Extrait:
CJCE, président, 25 octobre 1985, n° 293-85 R
COUR DE JUSTICE DES COMMUNAUTÉS EUROPÉENNES
Ordonnance
PARTIES
Demandeur :
Commission des Communautés européennes
Défendeur :
Royaume de Belgique
LA COUR,
1. Par requête enregistrée au greffe de la Cour le 2 octobre 1985, la Commission des Communautés européennes a introduit, en vertu de l'article 186 du traité CEE et de l'article 83 du règlement de procédure, une demande de mesures provisoires visant à faire enjoindre au Royaume de Belgique d'adopter sans délai les mesures nécessaires pour garantir, jusqu'à ce que la Cour ait statué au principal, l'accès des étudiants ressortissants des autres Etats membres à l'enseignement universitaire prodigué en Belgique dans les mêmes conditions que les étudiants nationaux.
2. Le même jour, la Commission des Communautés européennes a introduit, en vertu de l'article 169 du traité CEE, un recours visant à faire constater que le Royaume de Belgique a manqué aux obligations qui lui incombent en vertu des articles 5 et 7 du traité CEE, du fait de la politique qu'il a menée en matière de droit d'inscription complémentaire, appelé ci-après "minerval", à charge des étudiants ressortissants des autres Etats membres.
3. La partie défenderesse a présenté ses observations écrites le 14 octobre 1985. Les parties ont été entendues en leurs explications orales le 23 octobre 1985.
4. A l'audience, la Commission, en tenant compte de l'arrêt (Gravier, affaire n° 293-83) de la Cour du 13 février 1985, a reformulé sa demande de mesures provisoires. Cette demande vise dorénavant à faire enjoindre au Royaume de Belgique d'adopter, sans délai, les mesures nécessaires pour garantir, jusqu'à ce que la Cour ait statué au principal, l'accès des étudiants ressortissants des autres Etats membres aux études relevant de la formation professionnelle dispensée par les institutions universitaires belges, dans les mêmes conditions que les étudiants nationaux.

Données sources:
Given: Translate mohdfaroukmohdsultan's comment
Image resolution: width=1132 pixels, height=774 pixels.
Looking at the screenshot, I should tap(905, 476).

Consigne écrite 1:
Répondez à ces questions sur l'extrait :
(a) À quelle date la demande de mesures provisoires a-t-elle été enregistrée au greffe de la Cour ?
(b) Quel jour la partie défenderesse a-t-elle présenté ses observations écrites ?
(c) Quel nom l'extrait donne-t-il au droit d'inscription complémentaire ?
Consigne écrite 2:
Selon l'extrait, pourquoi la Commission a-t-elle reformulé sa demande de mesures provisoires à l'audience ? Expliquez-le en une à trois phrases.
Fondez-vous uniquement sur l'extrait pour répondre.

Réponse complète 1:
(a) Le 2 octobre 1985.
(b) Le 14 octobre 1985.
(c) « Minerval ».

Réponse complète 2:
La Commission a reformulé sa demande en tenant compte de l'arrêt Gravier (affaire n° 293-83), rendu par la Cour le 13 février 1985. Sa demande ne porte plus sur l'accès à l'enseignement universitaire prodigué en Belgique, mais sur l'accès aux études relevant de la formation professionnelle dispensée par les institutions universitaires belges, dans les mêmes conditions que pour les étudiants nationaux.